_Challenges_:
1. In the SPARK-40005 thread, repeat word for word the part that begins with the words containing "You can just" and ends with "reuse this one?".
2. Which bracketed tags appear in the sample PR title suggested in the SPARK-40005 thread? List them all.

** Start Selected text **

Re: Contributions and help needed in SPARK-40005

Posted by Hyukjin Kwon <gu...@gmail.com>.
Oh, that's a mistake. please just go ahead and reuse that JIRA :-).
You can just create a PR with reusing the same JIRA ID for functions.py

On Wed, 31 Aug 2022 at 01:18, Khalid Mammadov <kh...@gmail.com>
wrote:

> Hi @Hyukjin Kwon <gu...@gmail.com>
>
> I see you have resolved the JIRA and I got some more things to do in
> functions.py (only done 50%). So shall I create a new JIRA for each new PR
> or ok to reuse this one?
>
> On Fri, 19 Aug 2022, 09:29 Khalid Mammadov, <kh...@gmail.com>
> wrote:
>
>> Will do, thanks!
>>
>> On Fri, 19 Aug 2022, 09:11 Hyukjin Kwon, <gu...@gmail.com> wrote:
>>
>>> Sure, that would be great.
>>>
>>> I did the first 25 functions in functions.py. Please go ahead with the
>>> rest of them.
>>> You can create a PR with the title such
>>> as [SPARK-40142][PYTHON][SQL][FOLLOW-UP] Make pyspark.sql.functions
>>> examples self-contained (part 2, 25 functions)
>>>
>>> Thanks!

** End Selected text **
** Start Data section **

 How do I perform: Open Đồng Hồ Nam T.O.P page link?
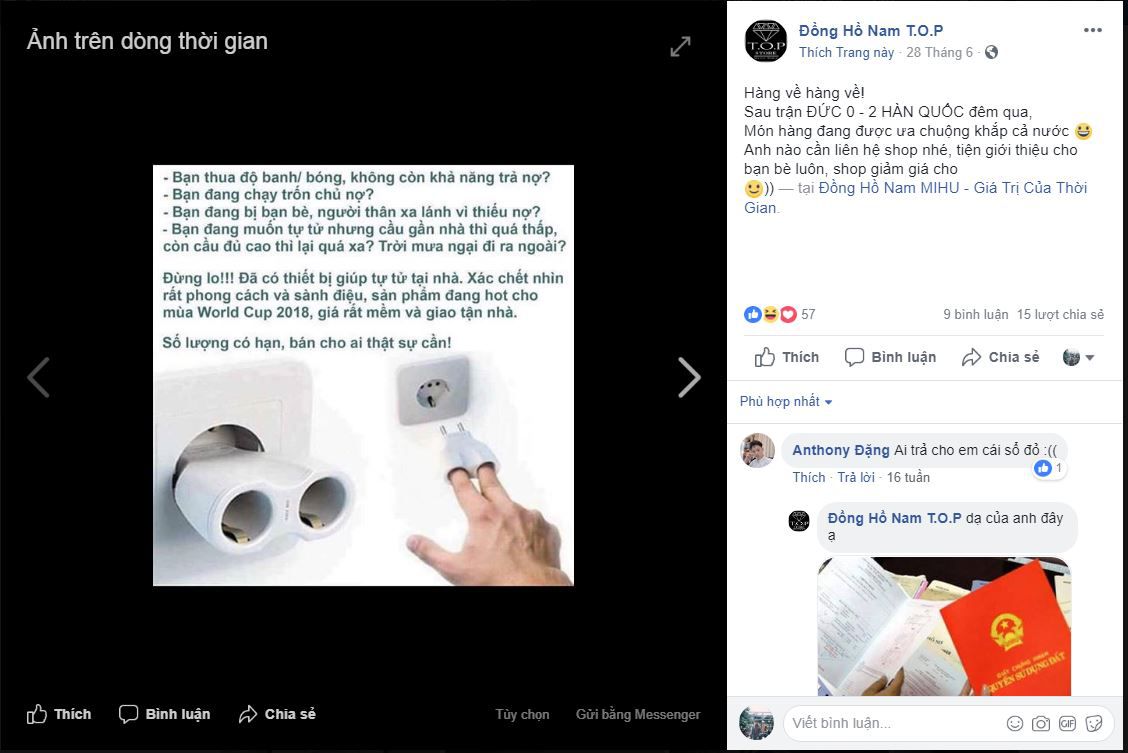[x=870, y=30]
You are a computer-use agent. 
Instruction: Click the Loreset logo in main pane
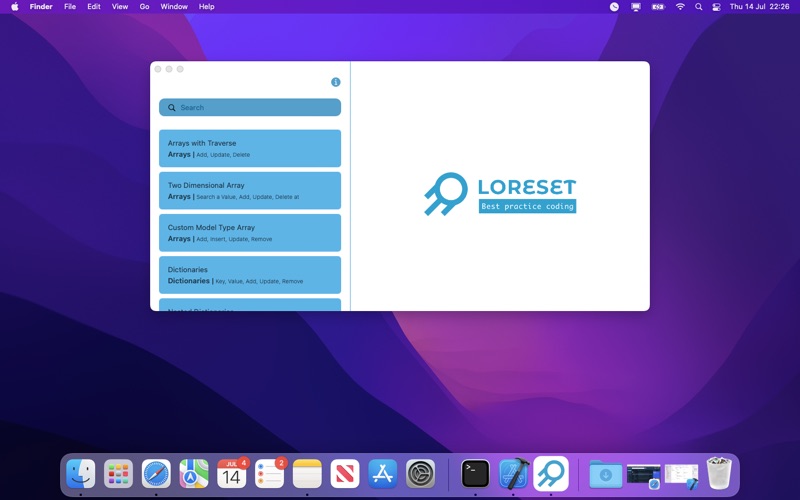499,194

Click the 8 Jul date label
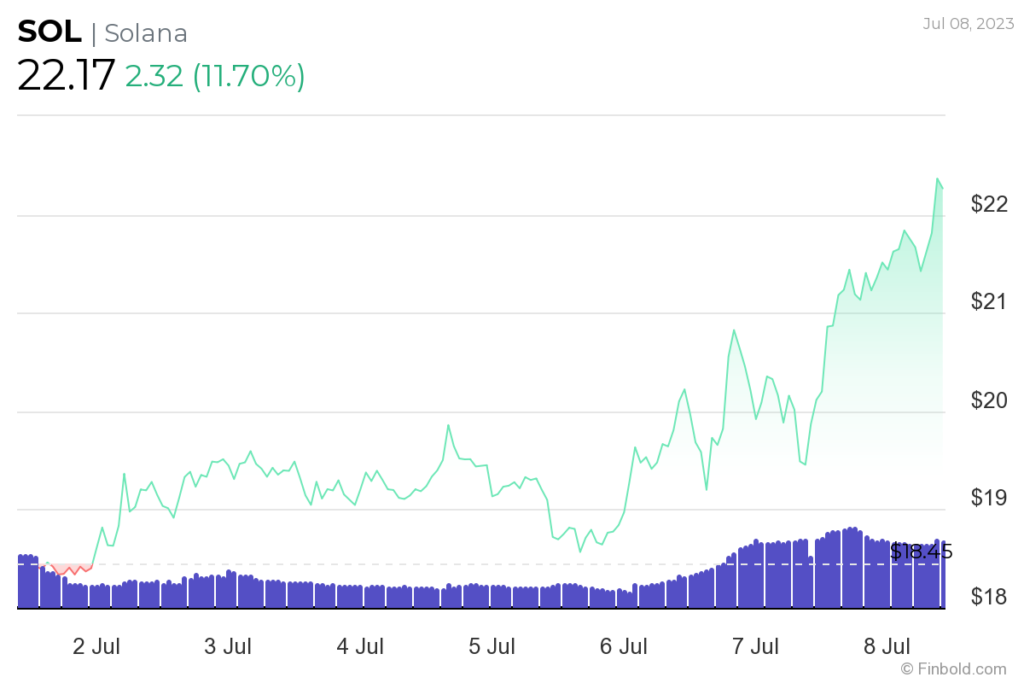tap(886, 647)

** End Data section **

_Task-by-task solutions_:
1.
You can just create a PR with reusing the same JIRA ID for functions.py

On Wed, 31 Aug 2022 at 01:18, Khalid Mammadov <kh...@gmail.com>
wrote:

> Hi @Hyukjin Kwon <gu...@gmail.com>
>
> I see you have resolved the JIRA and I got some more things to do in
> functions.py (only done 50%). So shall I create a new JIRA for each new PR
> or ok to reuse this one?

2.
[SPARK-40142]
[PYTHON]
[SQL]
[FOLLOW-UP]